I'm working on a homemade code that needs an implementation of spherical Bessel function of the first kind myself. The order is restricted to non-negative integers, and only real argument is required. I did a little research and found that a combination of power series and forward recurrence might do the job:
$$j_{l}(x) = \frac{2l-1}{x}j_{l-1}(x) - j_{l-2}(x)$$ $$j_l(x) = x^l\sum_{k=0}^{+\infty} \frac{(-x^2/2)^k}{k!(2l+2k+1)!!}$$
Roughly speaking, the recurrence relation has poor numerical stability for $x\ll l$, where the power series is very efficient. I did some numerical benchmark tests and found that using a transition point of the two methods at $x \sim 0.75 l$ works, but I'm not able to give a proof or analysis on this finding.
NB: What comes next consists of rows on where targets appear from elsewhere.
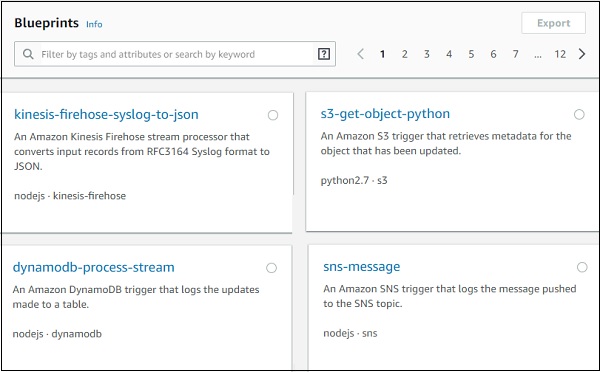
Task: Choose the sns-message blueprint radio button
Action: (x=582, y=267)
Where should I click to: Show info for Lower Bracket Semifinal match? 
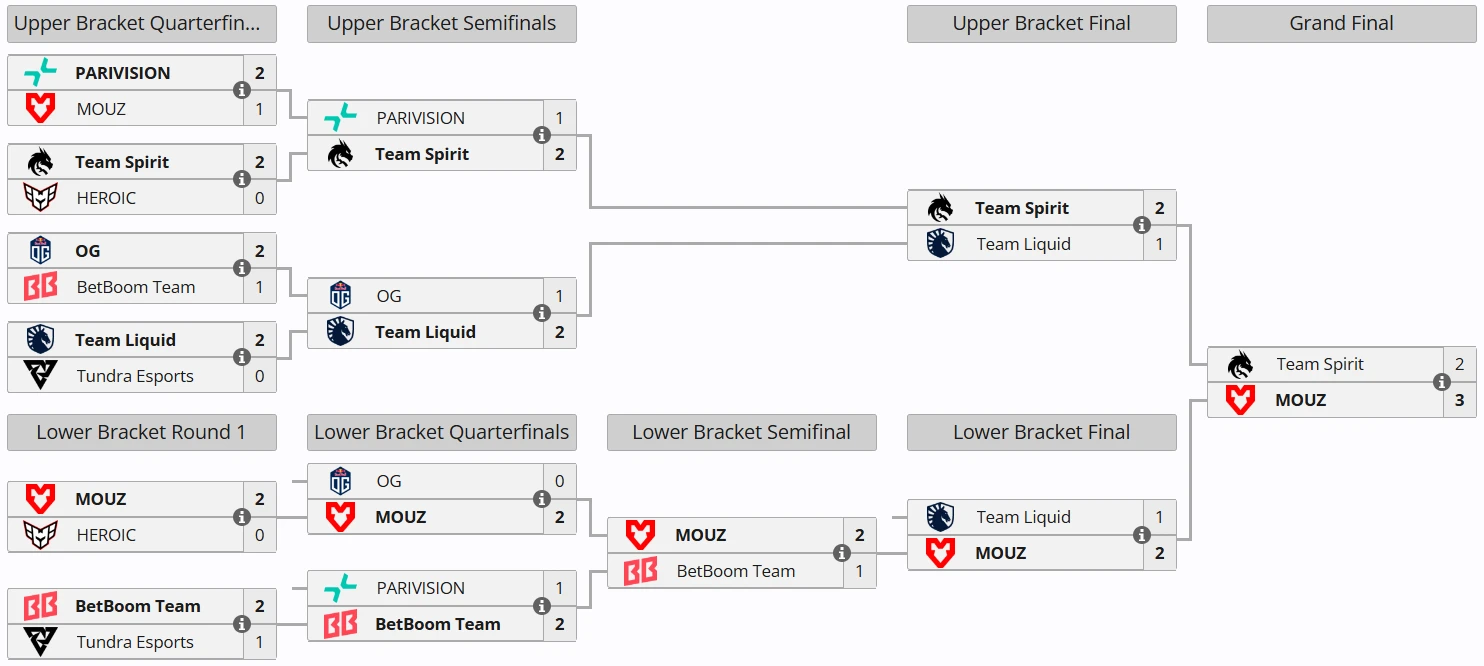coord(842,553)
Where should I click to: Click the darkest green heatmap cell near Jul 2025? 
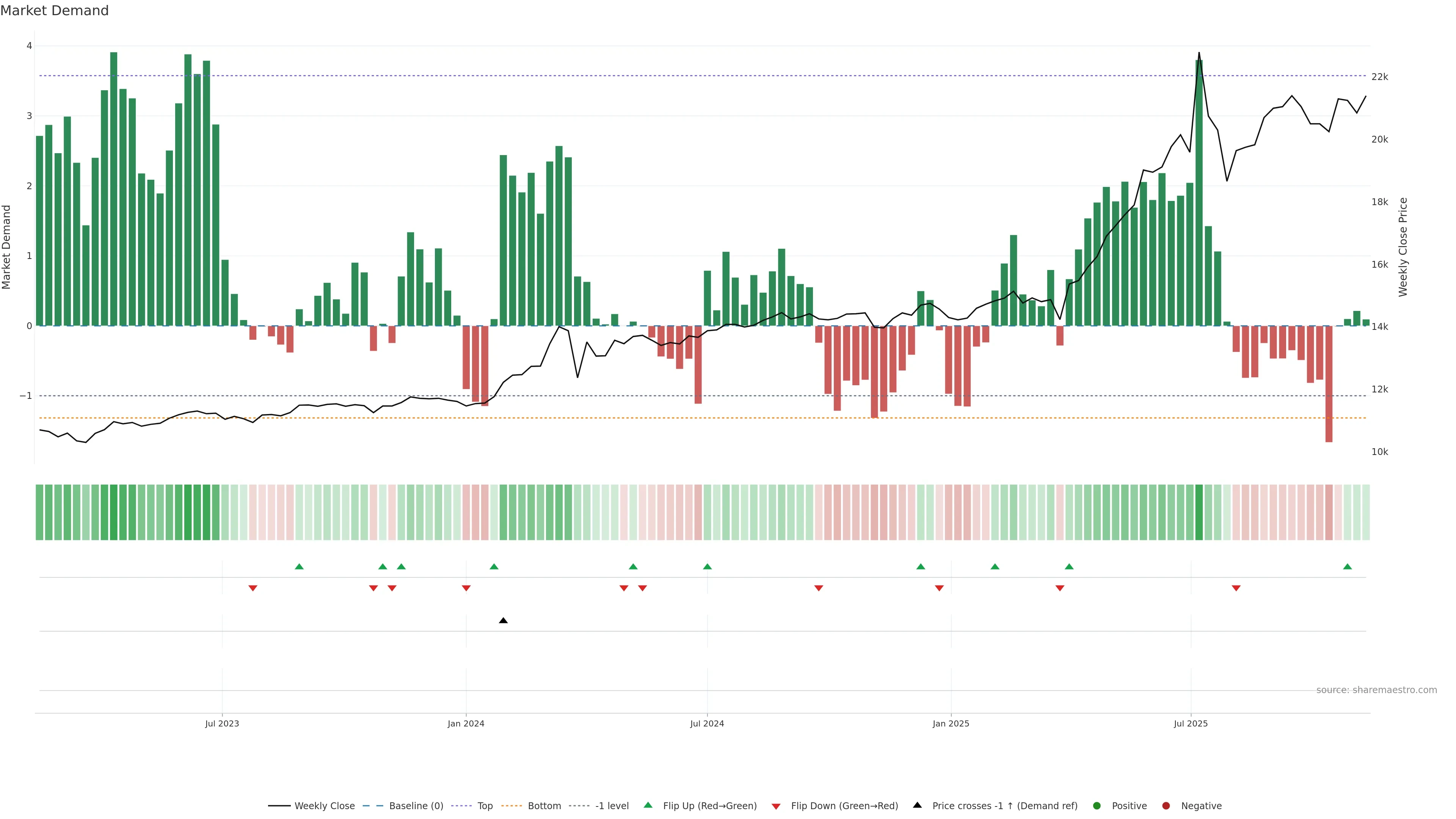click(x=1199, y=512)
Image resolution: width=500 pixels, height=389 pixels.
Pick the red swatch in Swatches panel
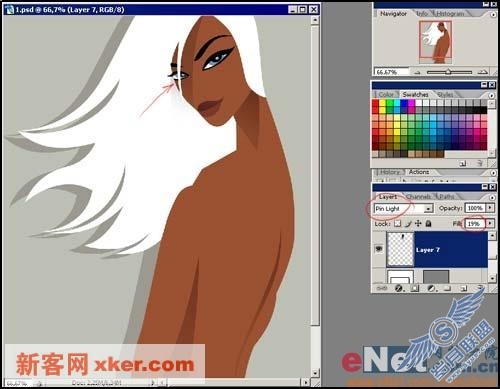[x=375, y=103]
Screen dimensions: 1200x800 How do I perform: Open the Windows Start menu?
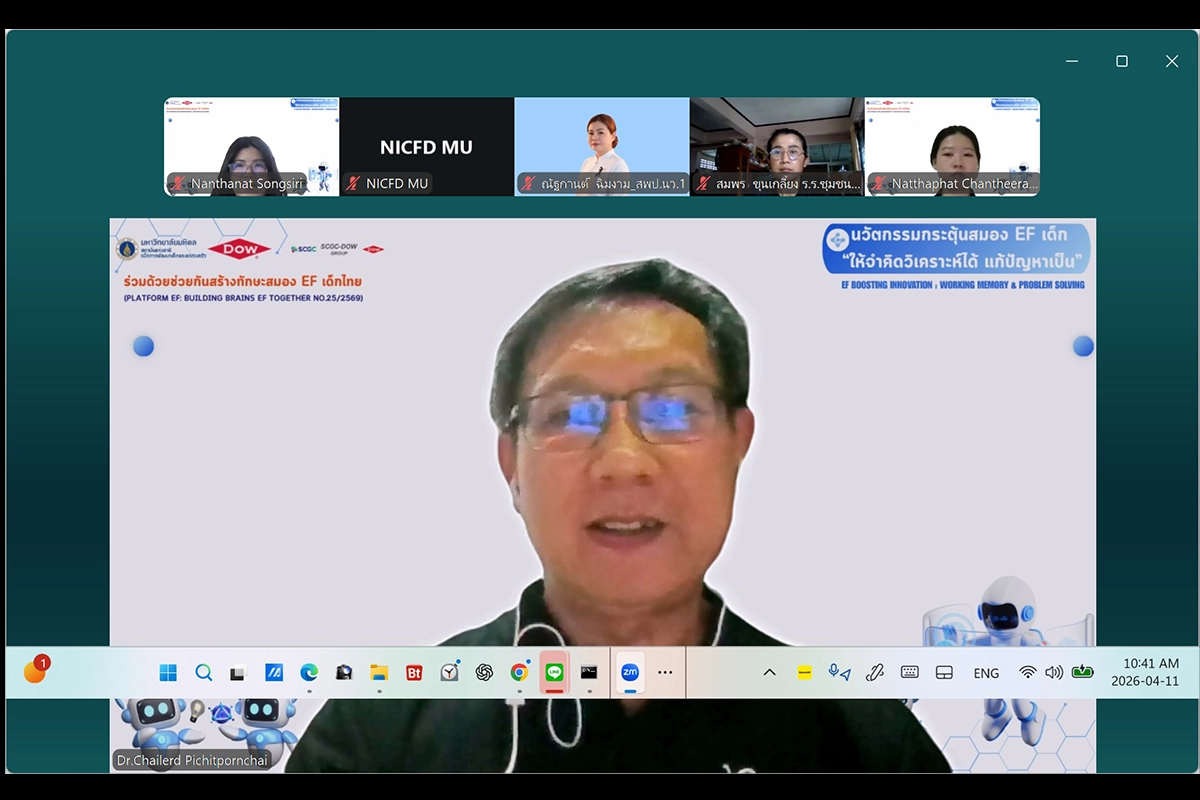(x=168, y=673)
I'm wondering, for the recurrence relation, can we know at what $x$ does numerical instability occur?
The recurrence relation is the same for the regular and irregular solutions $j_n$ and $y_n$. Which one you will get, or which linear combination of them, is determined by the "seed" of two first values (presumably for $n=0$ and $n=1$) that start your recursion. In your case you of course will want to use $j_0(x)$ and $j_1(x)$ as the seed values. Finite precision means that you always have a small admixture of the unwanted solution, but initially this is a small error. Numerical instability is defined as the situation where the unwanted solution grows faster than the wanted solution, thereby amplifying the error while the recursion continues to higher $n$. Of course along the way more small errors are introduced in each step by the finite-precision arithmetic, and we have to look at the growth of all those errors.
We can do this by observing that at each point in the recursion, the two last values are the only information we keep. We can write them as a vector: $$ (f_{n-1}, f_n) = \alpha (j_{n-1}, j_n) + \beta (y_{n-1}, y_n), $$ where we want $\alpha$ to be 1 and $\beta$ to be 0. Now just look at one error introduced somewhere along the way. It changes $\alpha$ and $\beta$, they will no longer be 1 and 0, but with only one error introduced they will then stay what they are until the end of the recursion process. The only way this error can grow is then determined by the growth of the ratio between $y_n$ and $j_n$, which is indeed growing quite fast for large $n$. Similar expansions as the ones you already showed will give you that for $n \rightarrow \infty$ we get: $$ \frac{y_n}{j_n} \rightarrow \frac{(2n+1)!! \ (2n-1)!!}{x^{2n+1}} $$ This will start amplifying the error if $n > x/2$. So a small admixture of $y_n$ at some early stage can be a large error in the end even though it is still the same amount of admixture of $y_n$, simply because the $y_n$ become so big for large $n$. Note that for $n < x/2$ the errors are attenuated, so there the recursion is well-behaved.
PS: this doesn't mean you have to abondon the recursion exactly when $n>x/2$, you can admit some growth of the errors past that point, especially because the recursion is so well-behaved below that value. Besides, the alternative (the Taylor expansion) is also not error-free, so the choice based on your benchmark may be fine, if the errors are still acceptable.